**How to complete this task:** Looking at the material below, count the lines that contain "accomplish" and answer with the count only.

**Excerpted data:**
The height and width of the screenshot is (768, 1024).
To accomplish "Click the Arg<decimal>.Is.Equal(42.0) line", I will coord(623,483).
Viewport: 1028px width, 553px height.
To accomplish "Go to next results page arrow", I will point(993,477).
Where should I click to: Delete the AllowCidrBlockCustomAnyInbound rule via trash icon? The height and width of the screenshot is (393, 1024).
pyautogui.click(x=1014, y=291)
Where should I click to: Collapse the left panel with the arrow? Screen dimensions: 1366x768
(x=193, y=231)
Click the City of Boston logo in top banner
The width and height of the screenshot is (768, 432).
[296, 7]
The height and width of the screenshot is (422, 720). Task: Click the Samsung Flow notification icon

**Answer to this problem:** 2